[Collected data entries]
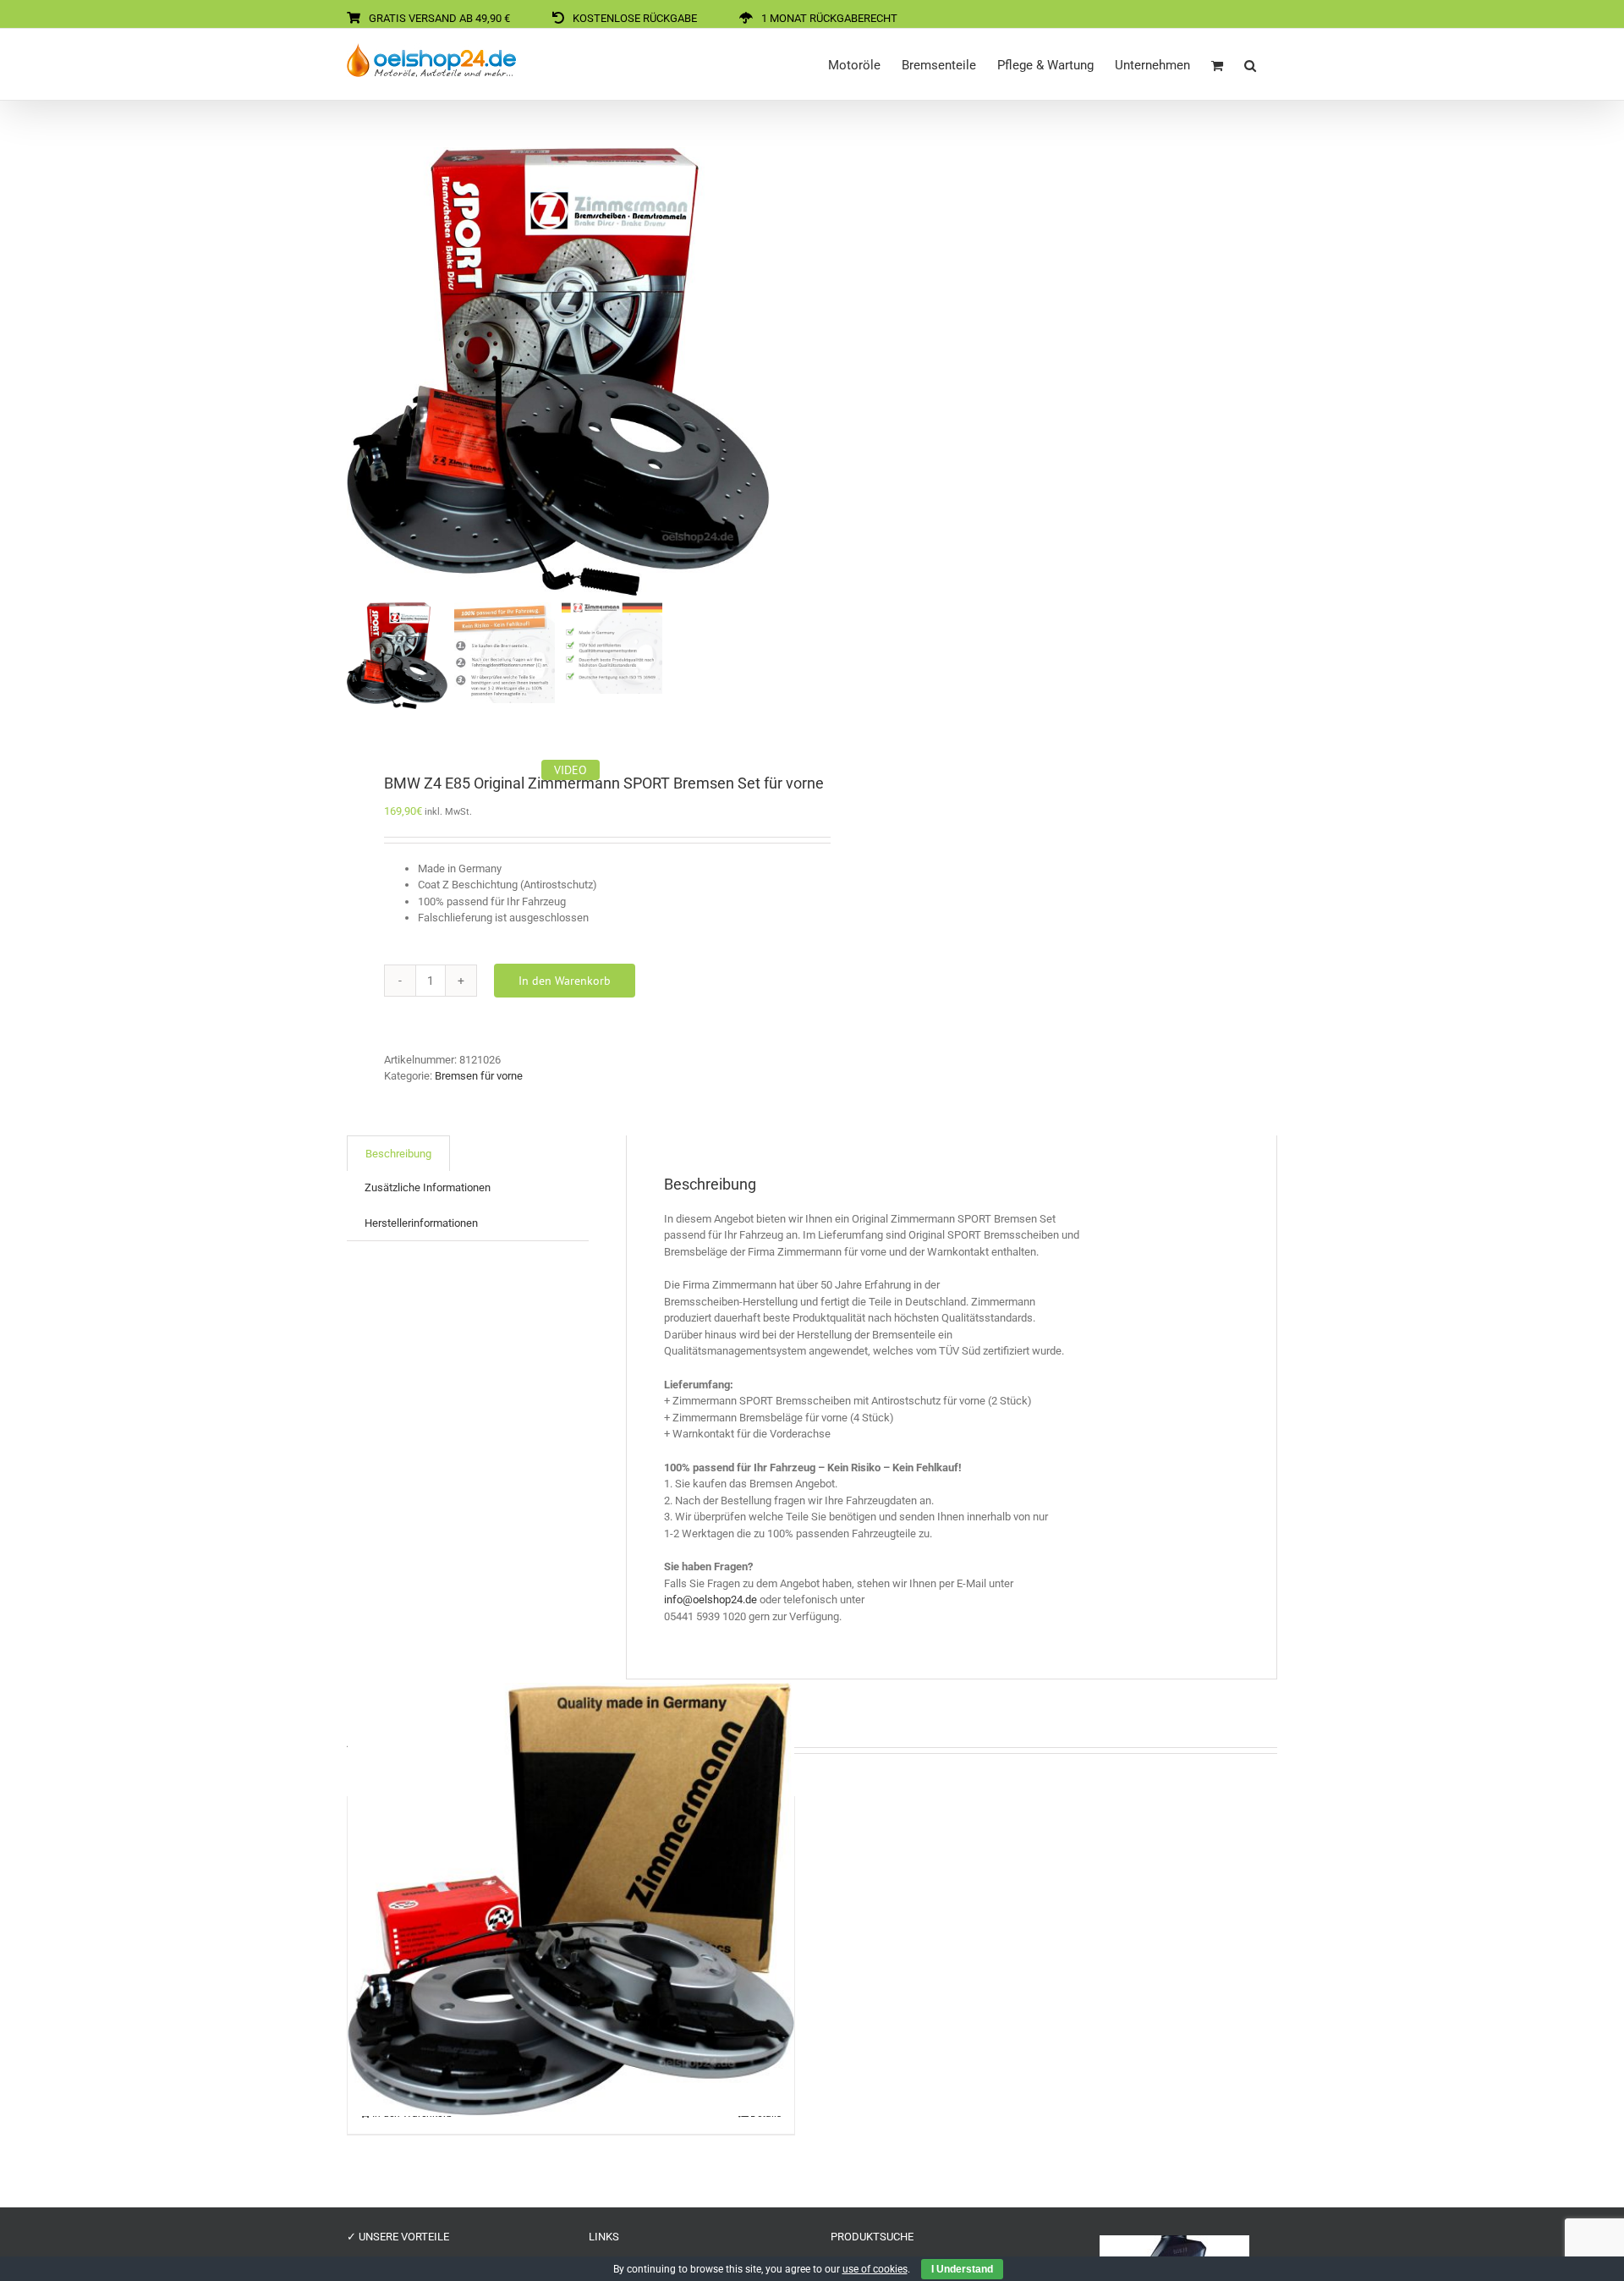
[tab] (398, 1153)
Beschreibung (398, 1153)
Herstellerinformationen (421, 1223)
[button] (1250, 64)
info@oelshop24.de (710, 1599)
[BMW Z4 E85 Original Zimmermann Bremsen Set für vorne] (571, 1900)
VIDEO (570, 770)
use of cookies (875, 2269)
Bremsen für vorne (479, 1075)
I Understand (962, 2269)
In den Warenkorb (564, 980)
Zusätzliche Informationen (428, 1187)
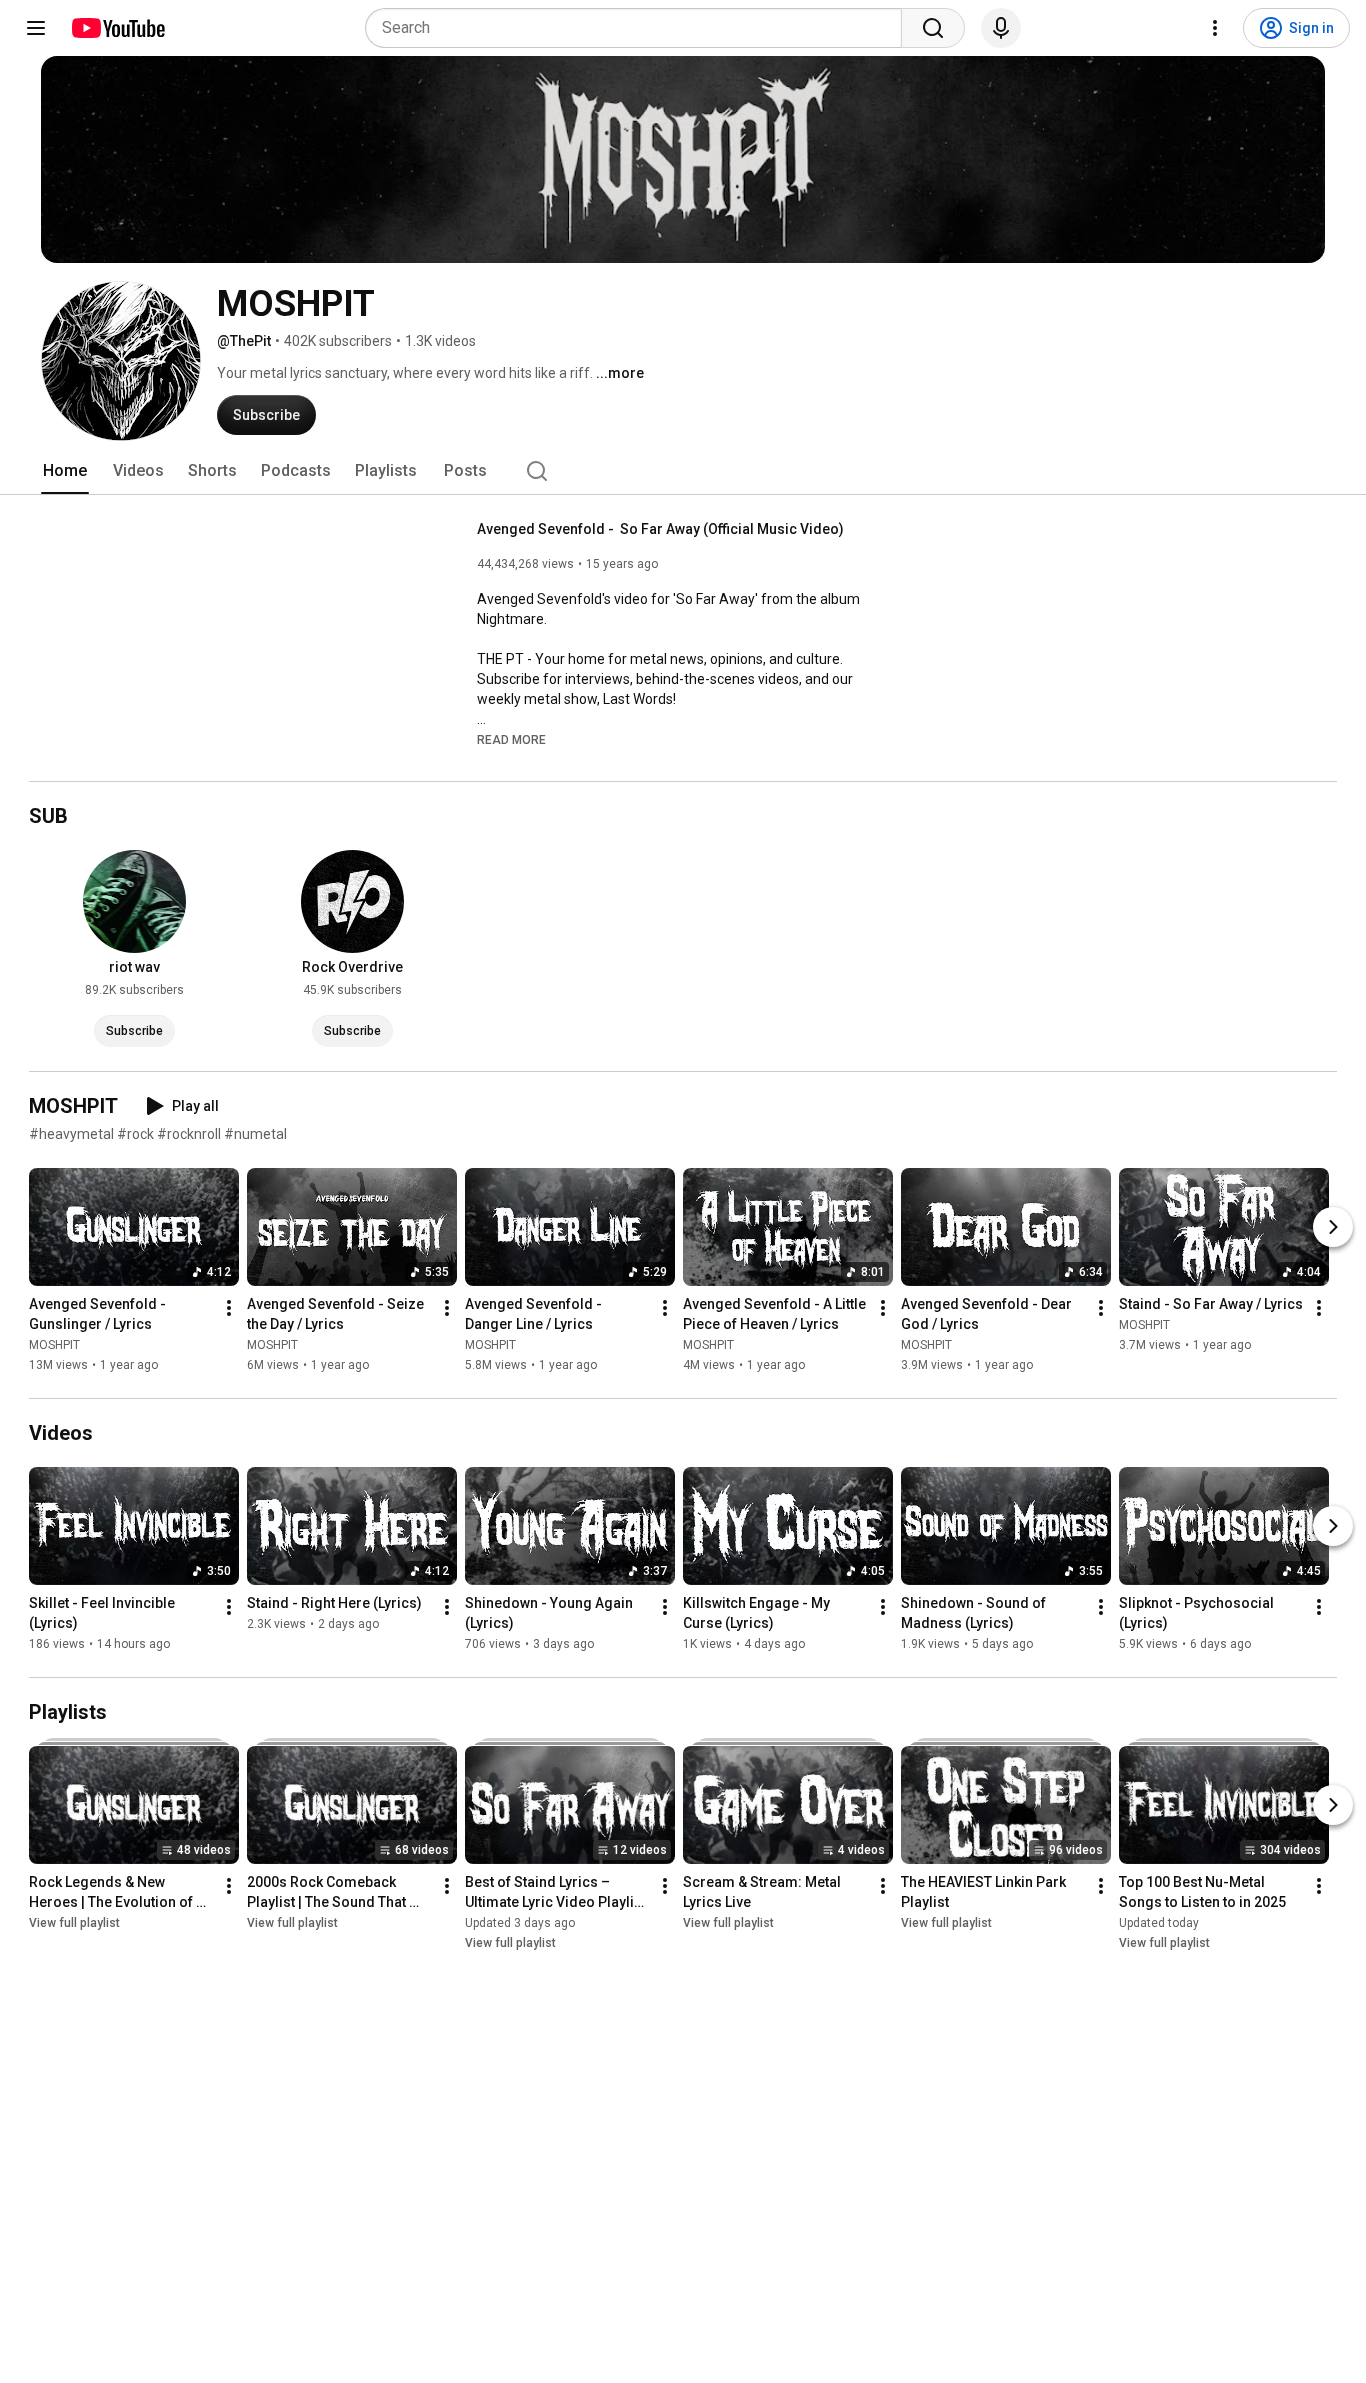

DIRECTIONS - Copy out the entries exactly. No pictures.

TASK RESULT -
[tab] (398, 1153)
Beschreibung (398, 1153)
Herstellerinformationen (421, 1223)
[button] (1250, 64)
info@oelshop24.de (710, 1599)
[BMW Z4 E85 Original Zimmermann Bremsen Set für vorne] (571, 1900)
VIDEO (570, 770)
use of cookies (875, 2269)
Bremsen für vorne (479, 1075)
I Understand (962, 2269)
In den Warenkorb (564, 980)
Zusätzliche Informationen (428, 1187)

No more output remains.